今朝はいつもと違っていた。いつもは訓練場に着くとなのはさんとヴィータ副隊長がすでにいるのに今日はヴィータ副隊長だけだった。何かあったのかと思っているとなのはさんは風邪をひいて熱がある為、今日は休みらしい。本人は出てくる気満々だったらしいがヴィータ副隊長たちが38℃近い熱があるから無理やり休ませたらしい。なのはさんが出て来れないのは残念だがあの人にとっては良い機会なのでゆっくり休んでもらいたいと思った。
朝の訓練が終わり、休憩に入ったので朝食の前になのはさんの部屋に行って様子を見ることにした。部屋の前で呼び掛けるが返事がないので中に入ると、なのはさんはベッドで寝ていた。額に手をのせるとやはり熱かった。
「全く、あなたはいつも無茶をするんですからこういうときはしっかり休んでください」
寝ているので返事はなかった。あたしはなのはさんが起きたときの為にご飯の準備に取り掛かることにした。なのはさんは病人なので軽くお粥を作りベッドのほうに戻ると、
「……ティアナ?」
「すみません。起こしちゃいましたか?」
「ううん、何か目が覚めちゃっただけ。それよりも何してるの?」
「えっと、朝の訓練が終わったので様子を見にきたついでにお粥を作ってました」
「ほんと?ご飯まだだったんだ。あんまり食欲はないんだけどね」
なんて言って軽く笑ってみせるなのはさんだが熱があって辛そううなのはわかった。
「少しでも何かお腹に入れておいた方がいいですよ。それと、副隊長から聞きましたけど今日訓練に参加するつもりだったんですか?」
「だってまだまだ教えたいことが沢山あって時間が足りないくらいなんだもん」
「確かにあたしたちはまだまだですけど……」
「ううん、そうじゃないの。ティアナたちは強くなってる。でも強くなってるからこそ気をつけなければいけないことや忘れては駄目なこともたくさんあるんだよ。」
「でも、だからって自分のことももっと大切にしてくださいよ。JS事件のときに無茶してまだそのときの傷も完全に回復していないじゃないですか」
そう、なのはさんはヴィヴィオを助けるためにブラスターモードの3まで使い、かなりのダメージを負った。それなのに事件後はすぐに復帰してあたしたちへの教導を続けてくれていた。あたしたちのことを考えていくているのはとても嬉しかったが、彼女に無茶をさせてしまう自分が嫌でもあった。はやくもっと強くなりたいそう思った。それになのはさんを心配している人はあたしのほかにもたくさんいる。

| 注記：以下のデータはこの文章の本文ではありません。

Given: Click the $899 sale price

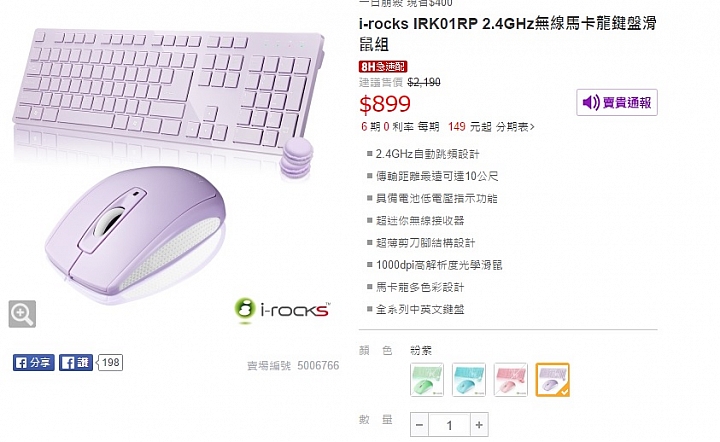Looking at the screenshot, I should (x=385, y=104).
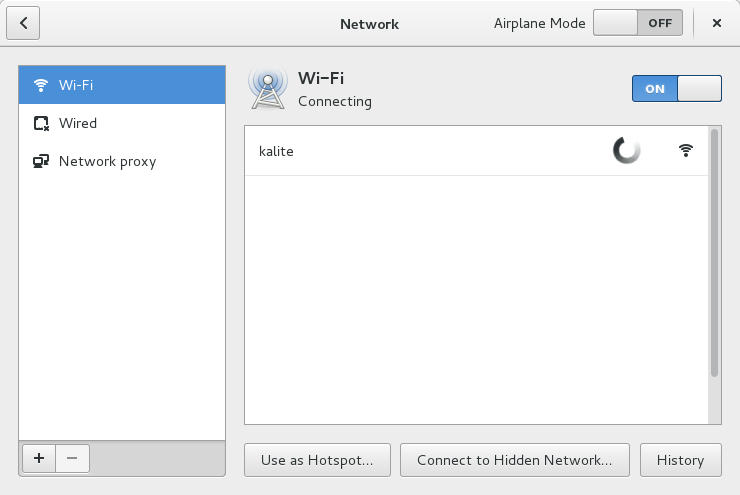740x495 pixels.
Task: Click the Network title in header bar
Action: pos(369,24)
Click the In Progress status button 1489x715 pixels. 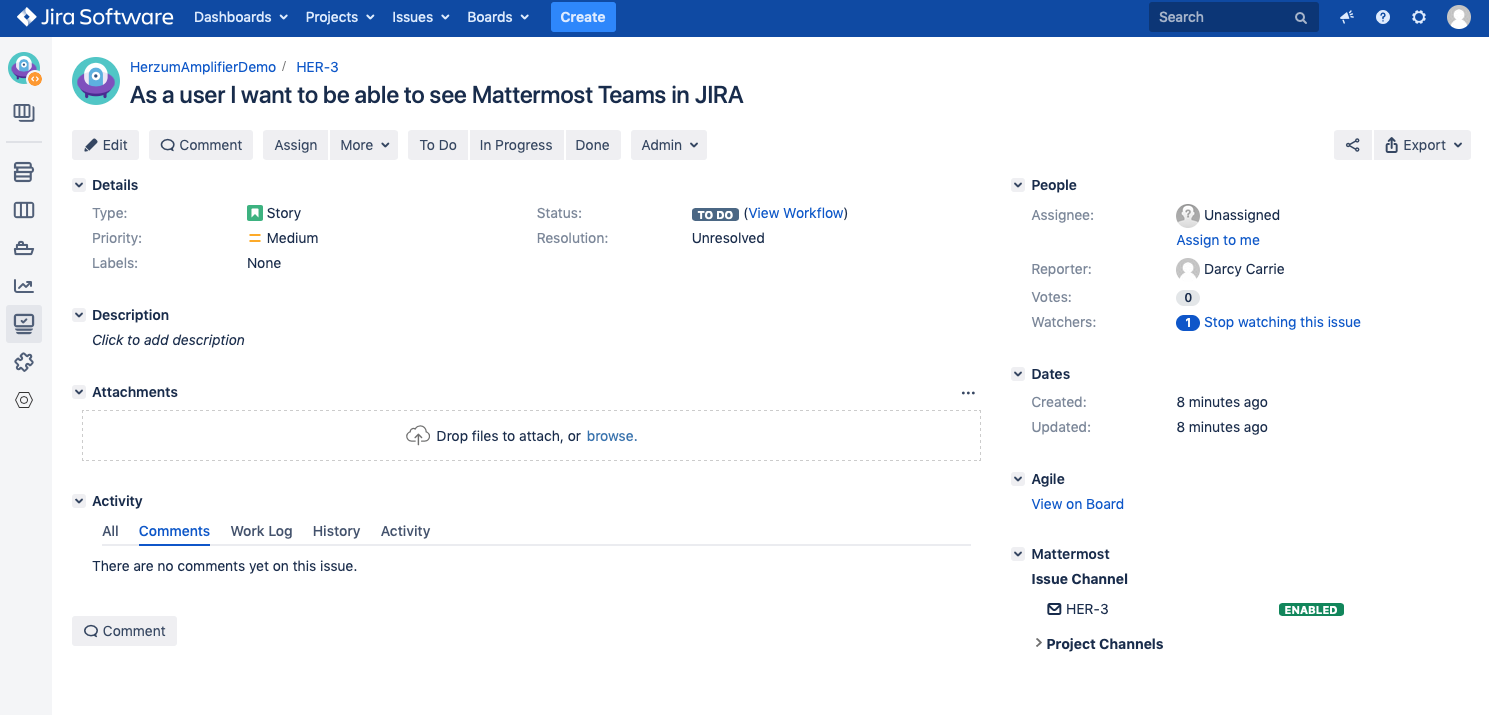515,145
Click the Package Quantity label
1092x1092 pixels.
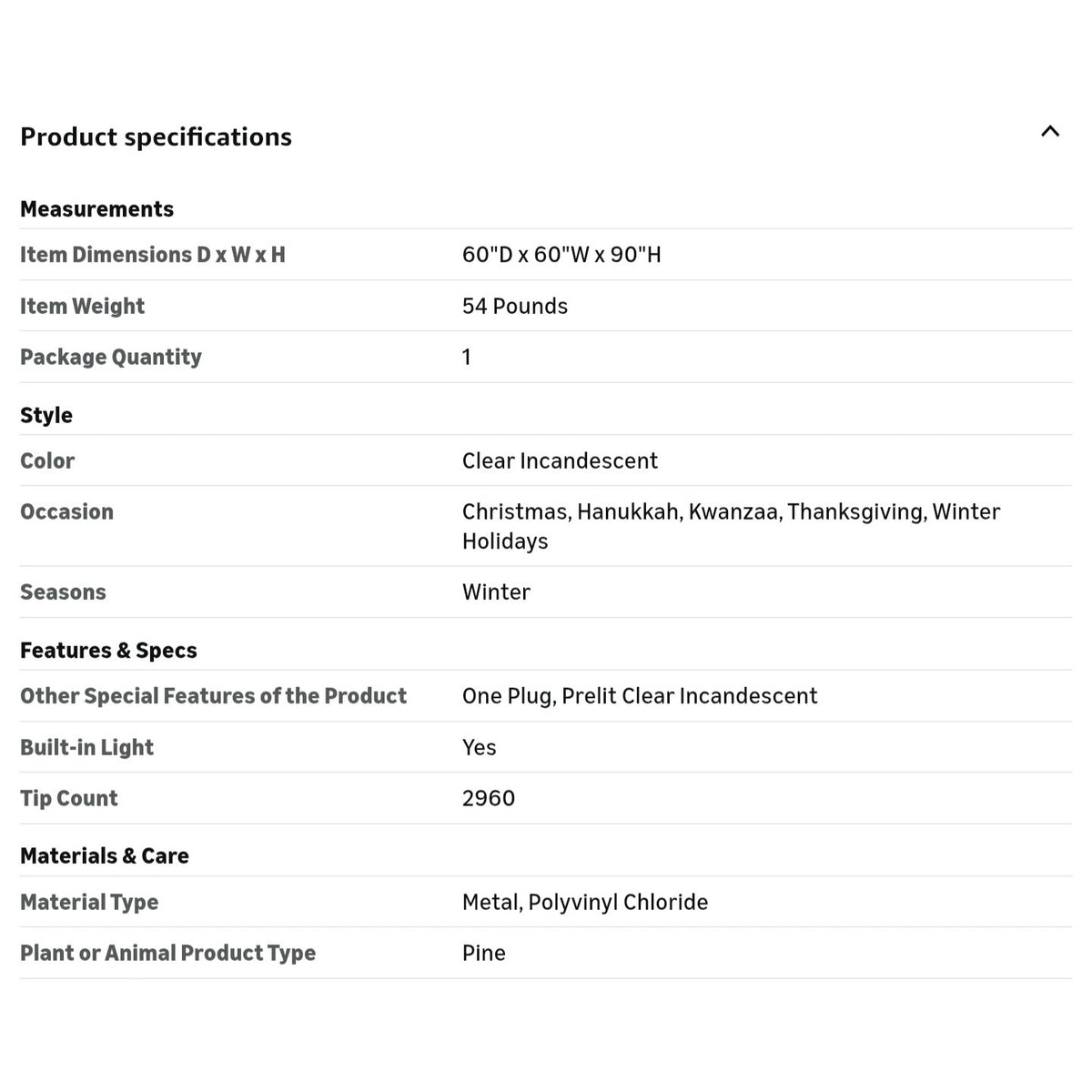tap(111, 357)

「ヴィータ副隊長たちが心配してましたよ。フェイトさんだって昨日から出張でいませんけど、もしなのはさんが風邪で寝込んでることをしったら心配しますよ」
「そうだね。ヴィータちゃんたちは私が朝少し顔を出したときにすごく心配してくれたよ。フェイトちゃんもきっと心配してくれると思う。ねぇ、ティアナは心配してくれる?」
彼女はとても不安そうな表情で聞いてくる。
「何言ってるんですか。心配じゃなければ部屋に様子を見にきたり、お粥を作ったりなんてしませんよ。それにあんなことだって言いませんよ」
そう、心配だったに決まっている。今朝の訓練のときだって様子が気になり、簡単なミスをいくつもしてしまい、副隊長からきついお叱りを受けてしまった。なのはさんがしればきっとがっかりするようなことだ。
「ごめんね。心配してくれているのはわかっていたんだけど、ヴィータちゃんたちの名前がでたら聞きたくなっちゃって。やっぱりティアナにいちばん想っていてほしいから。そうだ、そのお粥ティアナに食べさせてもらいたいな」
「えっ?それって」
「そうだよ」
と言って、あーんと口をあけるなのはさん。正直、休憩時間が終わるのでほんとはお粥を作ったらベッドの側においてすぐに部屋を出るつもりだったが結局部屋を出たのはそのお粥がなくなってからだった。